Binary functions are essentially streams of bytes corresponding to architecture-specific machine code and data. Starting from this raw input, the researchers used a number of methods to extract higher-level information that could be used to tell whether two functions came from the same source code. The list, sorted by increasing level of abstraction, includes the following categories.
(1) Raw bytes Some solutions directly use raw binary information as a starting point for similarity measures
(2) Assembly Assembly instructions are obtained by a disassembler when operations can be performed in many different ways depending on instruction size or operands When encoding, assembly instructions are useful
(3) Normalized assembly assembly code usually encodes constants
(4) Intermediate representations Some methods work at a higher level of abstraction by lifting the binary representation to an intermediate representation (IR)
(5) Structure Many methods attempt to capture the internal structure of a given function, or the role a function plays in the overall program
(6) Data flow analysis Implementations of arithmetic expressions at the assembly level can take different forms to achieve the same semantics
(7) Dynamic analysis Some methods rely on dynamic analysis
(8) Symbolic execution and analysis As opposed to concrete dynamic execution, some methods rely on symbolic execution to fully capture the behavior of the function being analyzed and to determine the relationship between its inputs and outputs

Selected Approaches

One of the main contributions of our work is to provide reference implementations for some key methods and compare them by conducting experiments on public and synthetic datasets. Ideally, one would evaluate as many methods as possible, but obviously, reimplementing them is not feasible.
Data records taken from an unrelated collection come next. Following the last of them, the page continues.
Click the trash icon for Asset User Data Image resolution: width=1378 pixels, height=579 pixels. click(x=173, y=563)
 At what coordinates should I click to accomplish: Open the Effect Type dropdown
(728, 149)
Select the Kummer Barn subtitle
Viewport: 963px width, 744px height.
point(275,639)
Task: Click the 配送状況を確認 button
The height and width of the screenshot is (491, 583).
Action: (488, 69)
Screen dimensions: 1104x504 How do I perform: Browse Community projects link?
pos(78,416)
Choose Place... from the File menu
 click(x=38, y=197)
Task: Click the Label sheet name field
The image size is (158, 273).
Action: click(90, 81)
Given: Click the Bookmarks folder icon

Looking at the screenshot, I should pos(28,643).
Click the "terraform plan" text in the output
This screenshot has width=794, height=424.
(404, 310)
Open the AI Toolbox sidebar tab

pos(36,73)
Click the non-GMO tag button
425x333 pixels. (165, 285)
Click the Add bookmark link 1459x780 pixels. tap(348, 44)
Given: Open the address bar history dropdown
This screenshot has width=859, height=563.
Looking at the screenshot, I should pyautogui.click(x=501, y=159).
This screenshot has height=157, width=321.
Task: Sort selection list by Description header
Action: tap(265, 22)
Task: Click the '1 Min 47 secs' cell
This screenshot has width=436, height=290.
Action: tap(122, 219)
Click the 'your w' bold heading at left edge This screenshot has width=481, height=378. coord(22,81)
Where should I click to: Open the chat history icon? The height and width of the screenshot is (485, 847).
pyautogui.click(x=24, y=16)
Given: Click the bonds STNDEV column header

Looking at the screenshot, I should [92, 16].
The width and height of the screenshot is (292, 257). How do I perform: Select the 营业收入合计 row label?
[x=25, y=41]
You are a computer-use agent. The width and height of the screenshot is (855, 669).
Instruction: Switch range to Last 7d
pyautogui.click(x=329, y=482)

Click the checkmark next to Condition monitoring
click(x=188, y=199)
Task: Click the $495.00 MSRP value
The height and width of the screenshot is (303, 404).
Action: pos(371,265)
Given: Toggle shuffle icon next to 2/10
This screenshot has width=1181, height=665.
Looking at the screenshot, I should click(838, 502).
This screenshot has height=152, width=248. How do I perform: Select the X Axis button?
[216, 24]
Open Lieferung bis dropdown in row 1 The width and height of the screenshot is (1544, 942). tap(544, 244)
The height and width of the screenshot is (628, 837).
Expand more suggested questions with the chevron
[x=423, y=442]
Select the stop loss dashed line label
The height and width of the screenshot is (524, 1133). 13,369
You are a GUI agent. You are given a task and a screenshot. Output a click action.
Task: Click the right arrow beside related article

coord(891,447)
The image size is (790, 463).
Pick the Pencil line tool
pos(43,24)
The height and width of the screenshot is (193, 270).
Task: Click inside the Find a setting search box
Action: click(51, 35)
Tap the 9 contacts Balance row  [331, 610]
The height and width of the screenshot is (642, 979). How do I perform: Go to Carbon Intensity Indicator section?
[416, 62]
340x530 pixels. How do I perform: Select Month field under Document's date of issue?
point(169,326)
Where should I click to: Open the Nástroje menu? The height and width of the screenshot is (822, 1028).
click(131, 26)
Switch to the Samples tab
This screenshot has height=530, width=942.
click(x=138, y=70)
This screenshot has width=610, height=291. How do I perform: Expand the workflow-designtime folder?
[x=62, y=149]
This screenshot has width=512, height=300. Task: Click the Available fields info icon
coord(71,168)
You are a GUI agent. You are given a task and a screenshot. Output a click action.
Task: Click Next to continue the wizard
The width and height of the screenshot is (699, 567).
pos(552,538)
It is also important to understand that while there are hundreds of papers on the topic, many of them are small variations of the same technique, while the number of novel solutions is significantly smaller.
Scalability and real-world applicability . We are interested in methods that have the potential to scale to large datasets and that can be applied to real-world use cases. Therefore, we do not evaluate methods that are inherently slow and only focus on direct comparisons, such as those based on dynamic analysis, symbolic execution, or high-complexity graph-related algorithms.
Focus on representative methods rather than specific papers. There are many research works proposing small variations of the same approach—for example, by reusing previous techniques while slightly changing the features used. This often results in similar overall accuracies, which makes them less interesting for our comparison.
Cover different communities . Research contributions to the binary function similarity problem come from different research groups and from academia and industry.
Prioritize the latest trends . While the first contributions to this area of ​​research date back more than a decade, interest has exploded recently.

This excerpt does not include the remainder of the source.